Speaking of workshops, here’s another one from our friends at the UP Department of Filipino, which will hold its 2008 Creative Writing Workshop on May 15 to 18 in Angono, Rizal.

This workshop is open to college-level, beginning writers in Filipino who write in one or more of the following genres: poetry, short story, story for children, play, or creative non-fiction (essay).

Applicants should submit five copies of the manuscript in 12 points, double-spaced, 8 1/2 x 11 bond-sized paper, along with a digital file. The manuscript may consist of at least one of the following: five poems, two short stories of at least 10 pages each, two stories for children of at least five to seven pages each, one short play, and one creative non-fiction of at least 10 pages. Also, a short essay about the author and photo must be submitted along with the manuscripts.

Application forms are available at the Department of Filipino and Philippine Literature, College of Arts and Letters, UP Diliman. Deadline of submission is on March 31. For further details, please get in touch with Prof. Jimmuel Naval or Prof. Vlad Gonzales at 924-4899, e-mail them at palihanan2008@yahoo.com.

A group led by prominent writers has just been organized to protect the intellectual property rights (IPR) of Filipino writers. It’s called the Filipinas Copyright Licensing Society (Filcols), and what it aims to do is to collect manage arrangements for copyright licensing, marketing, and distribution of the members’ works, and enforce their IPR. Filcols will handle, among others, the collection of royalties for its members.

This is great news for writers, as it will help professionalize writing as an industry, and secure writers their legal and moral due. There’s nothing wrong with writing for the sheer love of it — the original and valued meaning of the word “amateur” — but anyone who’s written long enough will know that writing is also a form of labor whose dignity, as such, should be recognized by fair wages, among other means.

Writers and artists, unfortunately, often make for the worst businessmen.
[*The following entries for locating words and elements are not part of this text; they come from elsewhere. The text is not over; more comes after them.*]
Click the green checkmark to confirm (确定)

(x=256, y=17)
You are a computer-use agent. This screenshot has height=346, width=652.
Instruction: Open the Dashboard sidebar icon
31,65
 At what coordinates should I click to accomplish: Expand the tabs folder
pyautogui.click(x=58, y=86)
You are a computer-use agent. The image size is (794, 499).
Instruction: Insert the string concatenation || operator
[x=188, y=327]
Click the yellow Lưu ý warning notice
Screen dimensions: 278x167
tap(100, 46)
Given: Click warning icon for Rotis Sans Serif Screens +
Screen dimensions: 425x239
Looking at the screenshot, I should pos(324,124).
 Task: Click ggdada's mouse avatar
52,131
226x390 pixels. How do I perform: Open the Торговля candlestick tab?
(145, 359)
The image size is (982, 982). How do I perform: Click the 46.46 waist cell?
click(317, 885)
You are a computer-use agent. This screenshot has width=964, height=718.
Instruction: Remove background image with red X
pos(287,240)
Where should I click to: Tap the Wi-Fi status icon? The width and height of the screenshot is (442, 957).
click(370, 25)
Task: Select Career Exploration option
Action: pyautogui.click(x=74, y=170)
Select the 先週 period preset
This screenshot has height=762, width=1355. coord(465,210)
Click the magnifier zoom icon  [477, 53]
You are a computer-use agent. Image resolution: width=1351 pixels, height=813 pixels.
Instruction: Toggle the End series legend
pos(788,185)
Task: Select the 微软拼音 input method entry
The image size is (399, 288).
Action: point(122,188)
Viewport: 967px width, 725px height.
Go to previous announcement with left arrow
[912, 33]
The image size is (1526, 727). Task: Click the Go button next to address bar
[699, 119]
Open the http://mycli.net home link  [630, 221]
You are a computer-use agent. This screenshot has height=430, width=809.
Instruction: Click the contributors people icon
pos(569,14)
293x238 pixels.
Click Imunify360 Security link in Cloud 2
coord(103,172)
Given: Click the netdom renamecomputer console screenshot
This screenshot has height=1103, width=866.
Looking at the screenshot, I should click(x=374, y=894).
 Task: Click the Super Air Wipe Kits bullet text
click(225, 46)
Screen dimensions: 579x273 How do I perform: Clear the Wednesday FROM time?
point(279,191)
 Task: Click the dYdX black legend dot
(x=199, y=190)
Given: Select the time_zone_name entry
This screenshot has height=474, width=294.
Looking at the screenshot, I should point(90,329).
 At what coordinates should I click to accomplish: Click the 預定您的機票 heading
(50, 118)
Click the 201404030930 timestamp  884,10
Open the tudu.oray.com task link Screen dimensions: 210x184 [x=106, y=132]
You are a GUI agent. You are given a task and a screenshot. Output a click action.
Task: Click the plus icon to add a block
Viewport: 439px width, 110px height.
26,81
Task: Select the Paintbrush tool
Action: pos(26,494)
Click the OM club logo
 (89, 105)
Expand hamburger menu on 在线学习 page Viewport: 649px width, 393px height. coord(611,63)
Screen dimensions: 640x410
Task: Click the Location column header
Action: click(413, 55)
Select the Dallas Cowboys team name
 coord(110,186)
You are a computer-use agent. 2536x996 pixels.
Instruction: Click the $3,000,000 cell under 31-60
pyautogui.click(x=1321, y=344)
We don’t know what to charge, we work without contracts, we don’t know where to go or whom to get in touch with for our royalties and, in many cases, we don’t even know what we’re owed by our publishers. Our stories and poems get published in anthologies and textbooks that make fortunes for their authors and publishers — without our permission, without our knowledge, and without any royalties paid.

(When we do get paid, our standard royalties of 15 percent are actually quite high, compared to 10 percent in the US, but that’s a bigger slice of a much smaller pie, since local print runs rarely exceed 1,000 copies. In other words, if your magnum opus of a novel sells out at P200 a copy, you stand to earn P30,000 for a few years’ labor — barely enough for a high-end cell phone.)

Thankfully, in my experience, respectable publishers such as Anvil, the UP Press, and Milflores are very professional about these things, and send royalty checks and sales reports out to their writers without even being asked. But I suspect that they’re the exception rather than the rule.

Filcols will now do for writers what the Filipino Society of Composers, Authors and Publishers (Filscap) has done for music composers, with resounding success; Filscap collects many millions a year in royalties. The market for Philippine literature may never grow as large as that for music, but every peso will help. Filcols is being supported by the Intellectual Property Office of the Philippines (IP Philippines), led by its director general, Atty. Adrian S. Cristobal Jr. Through its Copyright Support Services Unit, IP Philippines aims to facilitate the creation of four collecting societies by 2009 to cover not just literature and music but also fine art (photography, paintings, sculpture) and technology-based works such as computer programs. National Artist and poet Virgilio S. Almario is Filcols chairman.